Written instruction> Rewrite the material from the line with "Task: Click the 'for verification only' label" up to and including the line with "Action: point(1086,531)", shifting every coordinate in the answers by adding 19 to each number.

Data provided>
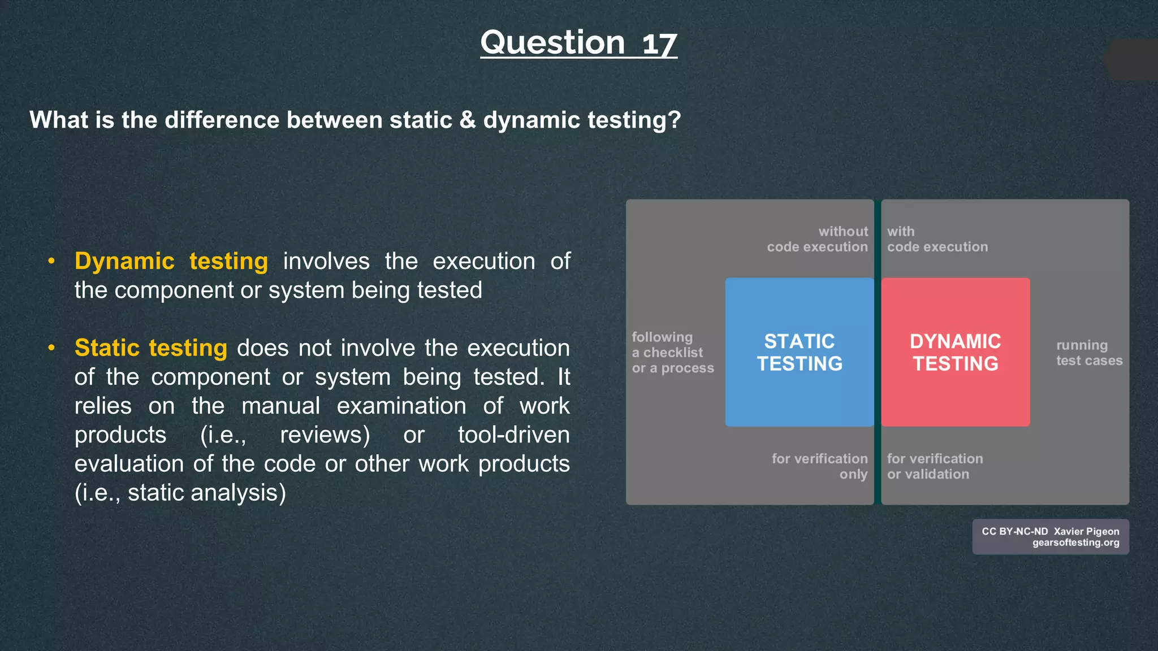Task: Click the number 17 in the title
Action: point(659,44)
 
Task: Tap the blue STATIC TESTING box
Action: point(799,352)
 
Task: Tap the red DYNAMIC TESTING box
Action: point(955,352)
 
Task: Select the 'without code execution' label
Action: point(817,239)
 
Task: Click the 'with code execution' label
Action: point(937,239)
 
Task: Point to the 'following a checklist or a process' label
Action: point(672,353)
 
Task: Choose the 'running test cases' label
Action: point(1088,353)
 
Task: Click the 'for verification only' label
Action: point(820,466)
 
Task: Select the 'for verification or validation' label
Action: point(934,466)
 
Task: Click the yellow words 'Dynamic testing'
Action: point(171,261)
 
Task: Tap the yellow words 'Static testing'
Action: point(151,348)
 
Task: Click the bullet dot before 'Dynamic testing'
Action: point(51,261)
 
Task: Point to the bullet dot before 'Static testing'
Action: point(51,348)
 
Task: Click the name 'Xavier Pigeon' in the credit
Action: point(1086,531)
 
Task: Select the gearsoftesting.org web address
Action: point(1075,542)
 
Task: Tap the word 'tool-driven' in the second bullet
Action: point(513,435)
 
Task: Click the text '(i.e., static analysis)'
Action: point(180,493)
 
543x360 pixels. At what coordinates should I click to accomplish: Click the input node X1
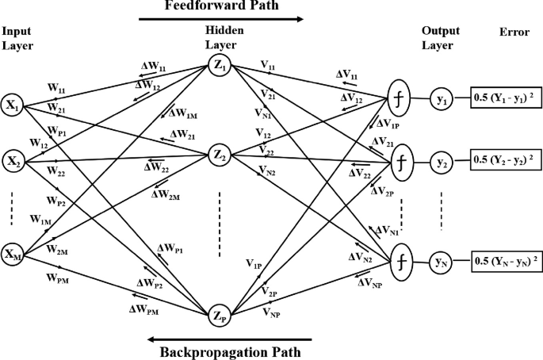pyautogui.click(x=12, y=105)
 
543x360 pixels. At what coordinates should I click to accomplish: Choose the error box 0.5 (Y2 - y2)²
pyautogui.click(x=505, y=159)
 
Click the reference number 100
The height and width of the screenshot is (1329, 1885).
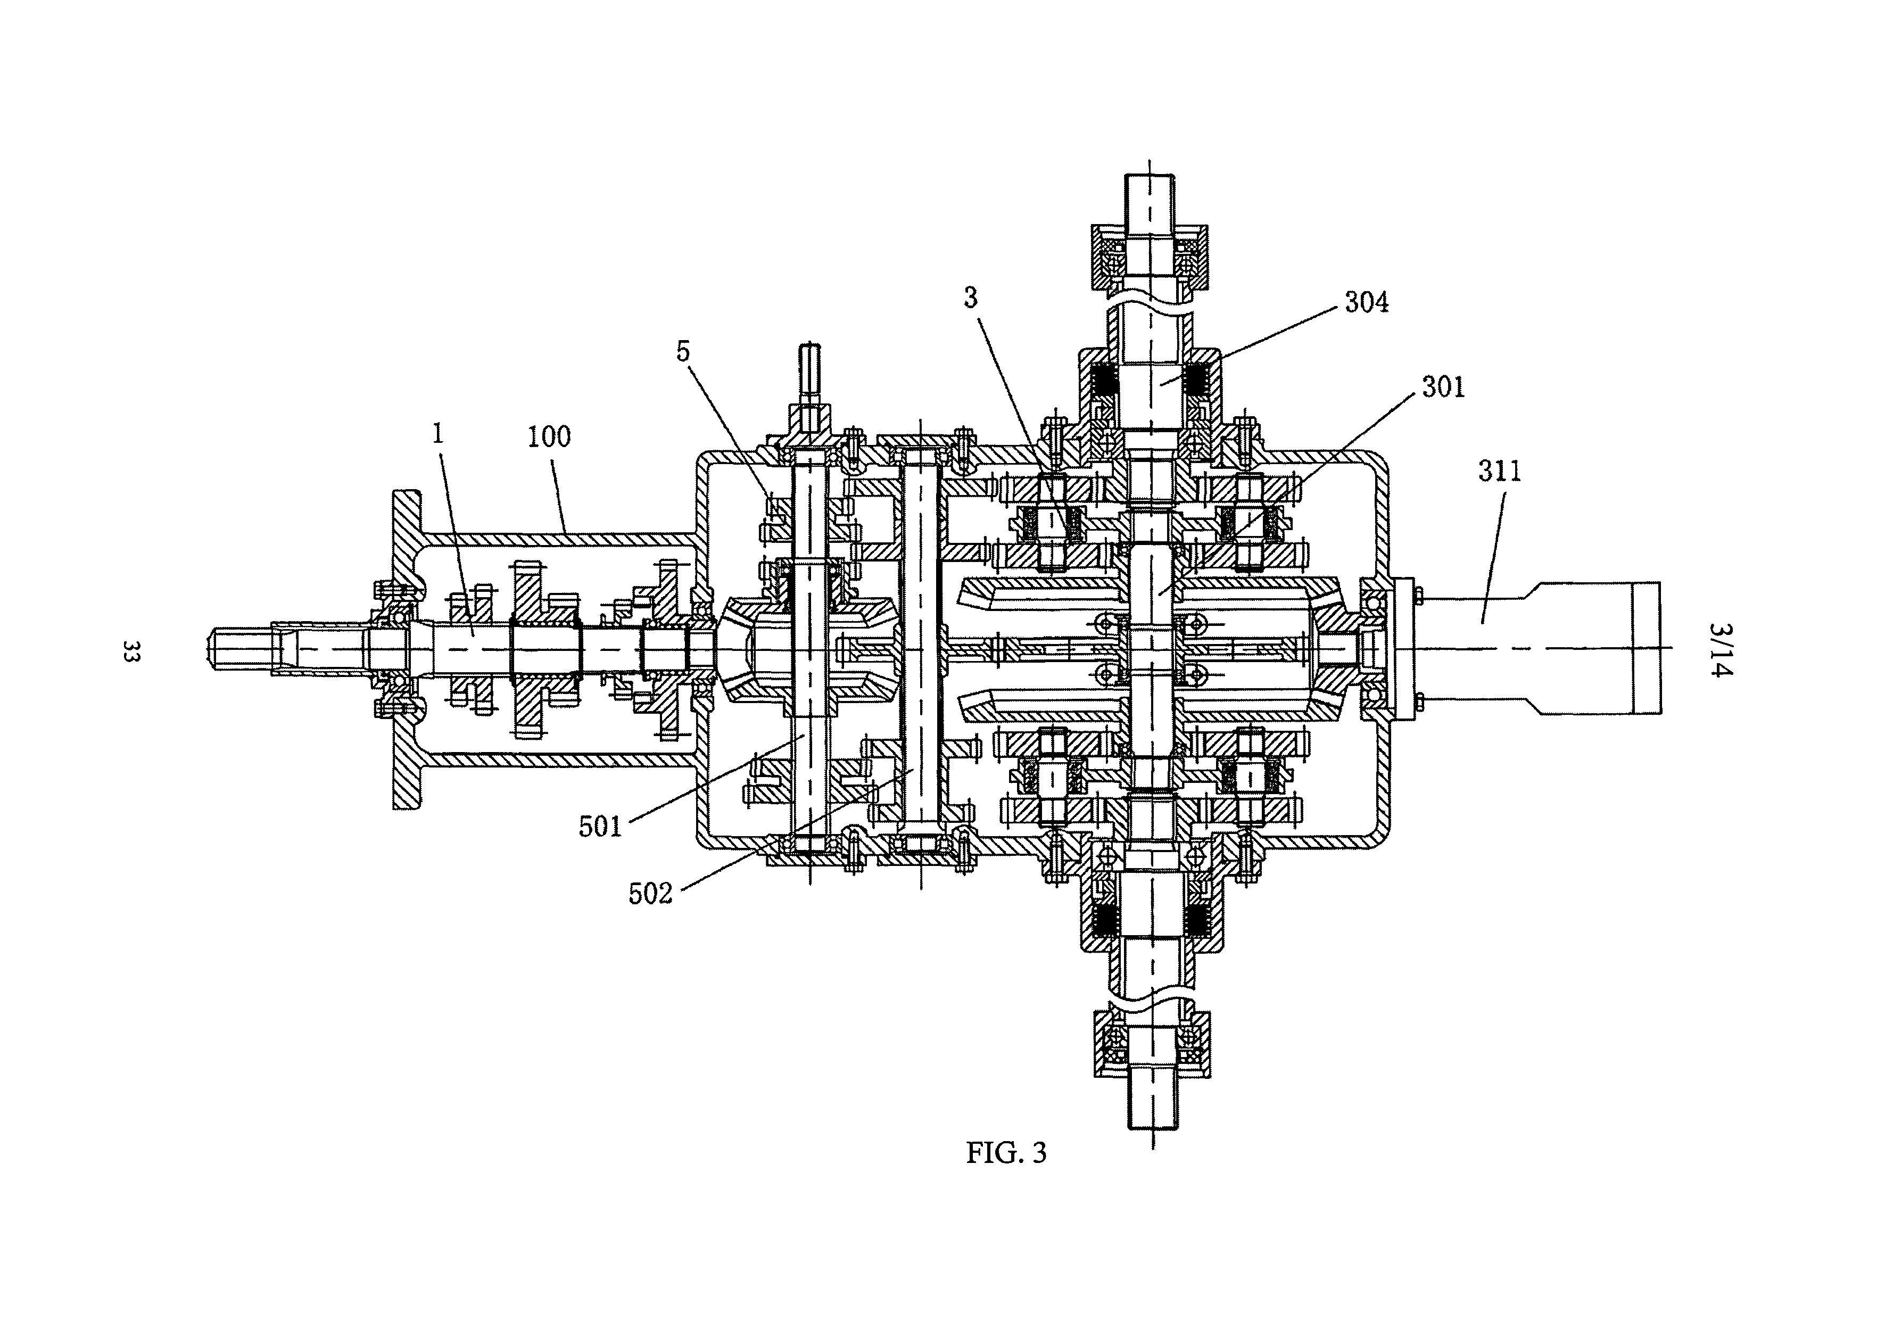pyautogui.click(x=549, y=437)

The response>
Task: Click the 'for verification only' label
Action: point(839,485)
 
Task: Select the 'for verification or validation' label
Action: point(953,485)
 
Task: Click the yellow words 'Dynamic testing'
Action: point(190,280)
 
Task: Tap the yellow words 'Static testing'
Action: point(170,367)
 
Task: Click the bullet dot before 'Dynamic testing'
Action: point(70,280)
 
Task: Point to the bullet dot before 'Static testing'
Action: point(70,367)
 
Task: Click the name 'Xavier Pigeon' in the credit
Action: point(1105,550)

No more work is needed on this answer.